March Market Update 2016
March Market Update: March has been a positive month for the markets. In North America, we have seen markets with equities bounce back (S&P 500 +6.8% and TSX/S&P Composite +5.3%) and internationally rallying. The rebound was fuelled by the rising price of oil, strong economic data and a conservative outlook by the Federal Reserve.
The price of oil has continued its upward trend, passing $40 a barrel mid-month before closing the month at $38.34. Statistics Canada reported the economy grew 0.6% in January and the US economy showed signs of strengthening by adding 215,000 jobs.
In both Canada and the US, central banks maintained the target interest respectively at 0.50% and 0.25%. In its March meeting, the Federal Reserve expressed it is taking a cautious approach in increasing interest rates for the remainder of 2016. The Federal Reserve Chair, Janet Yellen stated, “Importantly, this forecast is not a plan set in stone that will be carried out regardless of economic developments…Instead, monetary policy will, as always, respond to the economy’s twists and turns so as to promote, as best as we can in an uncertain economic environment, the employment and inflation goals…”

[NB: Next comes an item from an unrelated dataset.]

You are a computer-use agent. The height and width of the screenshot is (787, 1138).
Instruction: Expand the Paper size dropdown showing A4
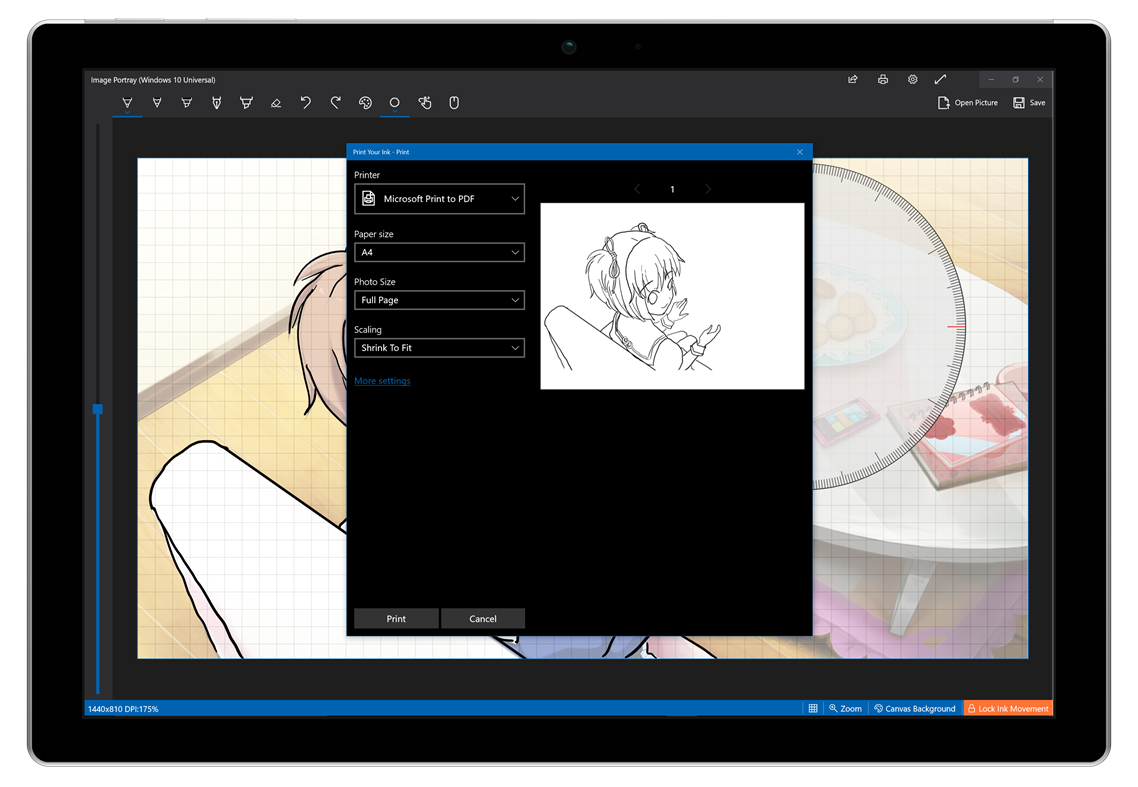click(439, 252)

The Bank of Canada noted that both inflation and growth were evolving in line with their forecasts, and highlighted that exports in non-energy areas of the economy had picked up.
REITs (Real Estate Investment Trusts) were up a healthy 6.5% in March due to the recovering price of oil, the low-interest rate environment, and strengthening loonie.

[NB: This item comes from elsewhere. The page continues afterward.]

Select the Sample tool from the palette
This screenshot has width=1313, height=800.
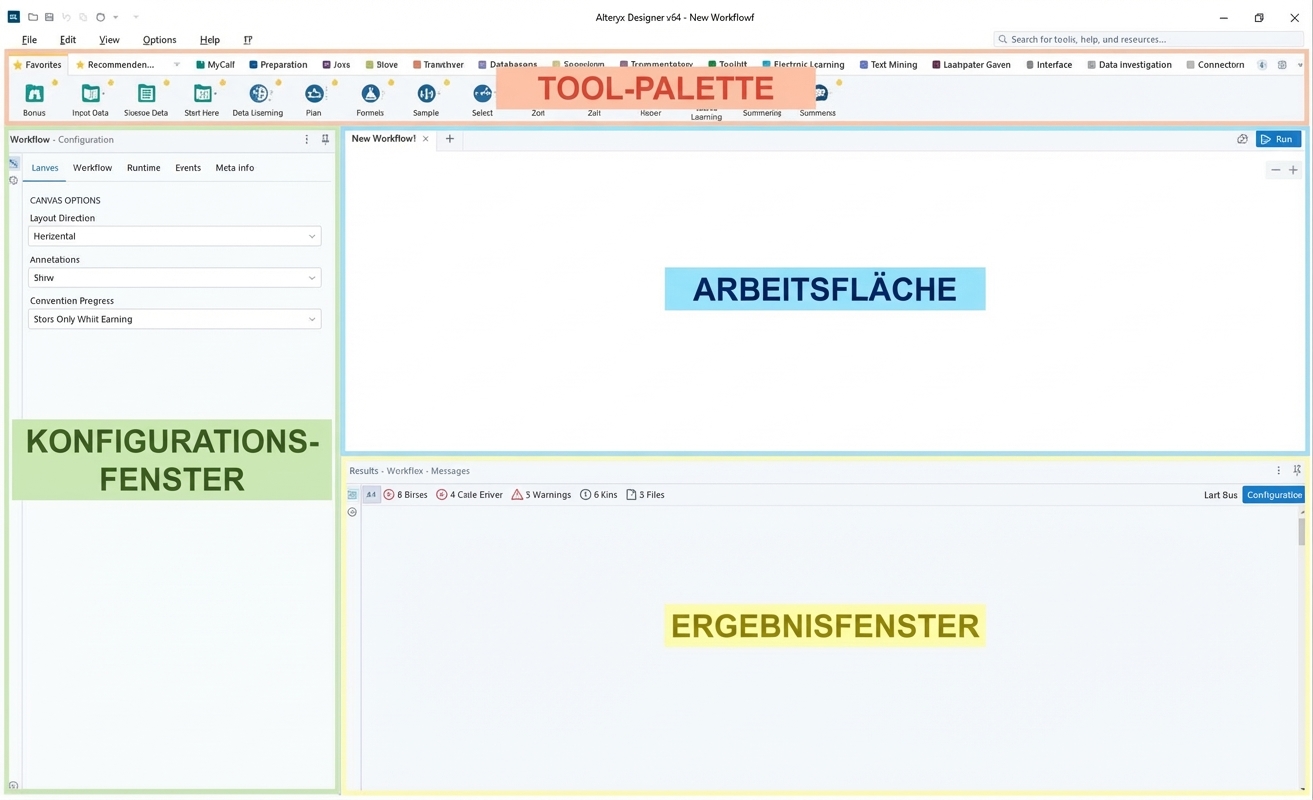coord(426,95)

High yield bonds are currently an attractive investment opportunity because of the improving US economy, equity market rally, and the Federal Reserve not being in a hurry to increase interest rates. This opportunity was reflected when they picked up 4.4%.
Although March was a positive month across all asset classes and market volatility decreased we continue utilizing a healthy diversified strategy.